I’ve agreed to be a director of Snowball Effect, to help make it New Zealand’s leading equity crowdfunding platform.
The FMA is expecting 12 applications for the necessary licences. Only a few will reach critical volume, so companies looking for funds will benefit from the intense competition among platforms to survive.
Let the games begin.
Equity crowdfunding could be the vital step in recapturing New Zealand's entrepreneurial culture. Over a century ago we were among the boldest, productive risk-takers in the world. In 1901 alone (admittedly a boom year) our vibrant regional share markets could float more than 100 New Zealand mining companies. Some returned huge profits. It needed only simple law, but severe consequences for fraud and bad reputation.
We shared that law, willingness to save and freedom to gamble on investment with our Anglo-sphere brothers (the US, Australia, and Canada). Our pioneering was not confined to bringing new land into production. Experimentation was widespread. In politics it included votes for women, old age pensions and state capitalism to compete with overseas overlords (Bank of New Zealand, Public Trust, Railways). The state capitalism proved to be an expensive educative experience.
A century ago other forms of gambling were also prevalent until the state claimed a monopoly. For over 60 years the state has fostered (unproductive) zero sum gambling. The TAB, later the Lotteries Commission, then the ‘pokies’ have reached their current total turnover of more than $10bn per year. The losers are often people who cannot control or afford their losses. In contrast with the micro-management of middle class savings, the state has seen no need to make more than cosmetic restrictions on amounts and frequency of gambling ‘investment’. There is no control on insider trading. Risk statements are rudimentary.
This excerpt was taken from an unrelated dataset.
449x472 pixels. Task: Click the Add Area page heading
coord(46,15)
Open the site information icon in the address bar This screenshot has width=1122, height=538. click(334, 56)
Meanwhile there have been steeply increasing constraints on the freedom of competent adults to ask other competent adults to share in productive risks. Capital markets have become largely confined to the big end of town, to private equity, and other investors who qualify for the exemptions from securities law offering restrictions. And as I can testify, several generations of lawyers and accountants have prospered from mastering the intricacies of preparing disclosure material that no one asks for, or would be prepared to pay for if they had a choice.
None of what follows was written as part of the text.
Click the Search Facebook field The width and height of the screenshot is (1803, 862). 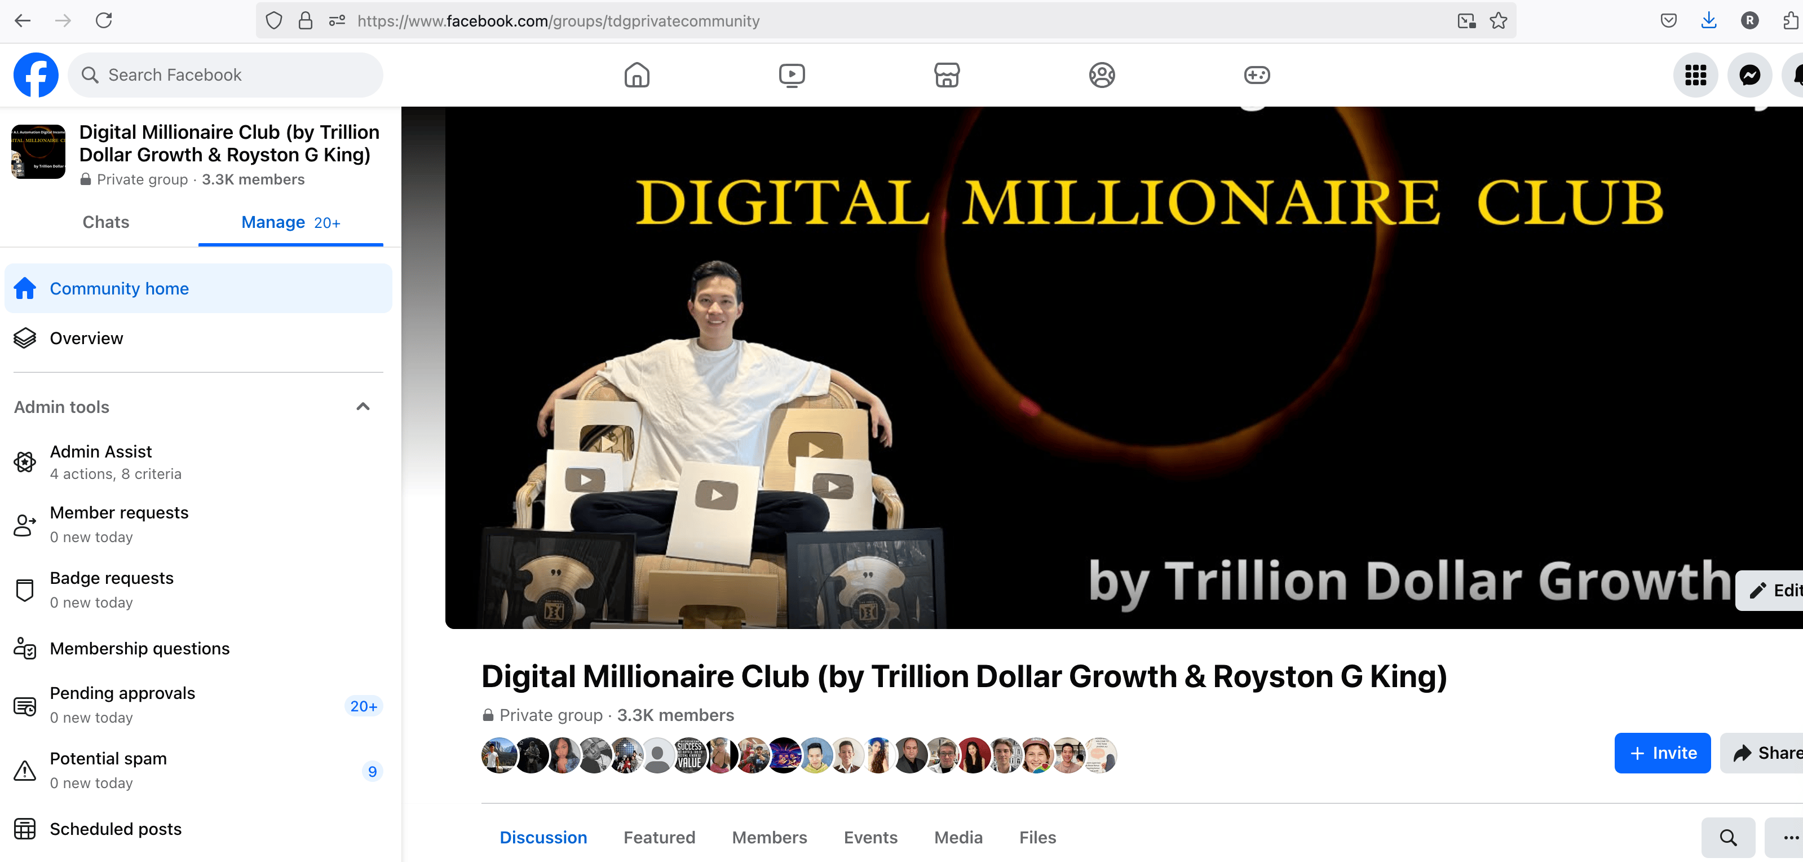225,75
Now equity crowdfunding is opening a window into the stuffy room. With prohibitive costs and compliance risks lifted, once again adults will be free to gamble on productive investment in infant enterprises.
I look forward to being part of this rejuvenation. With luck and energy our platform will enable some companies to soar, and make those who gamble on them wealthy. It will not need to apologise for the gambles that turn out to have been based on unfounded but honest optimism. But I expect a successful platform to need demonstrated determination to deal to any crooks who abuse their new opportunities.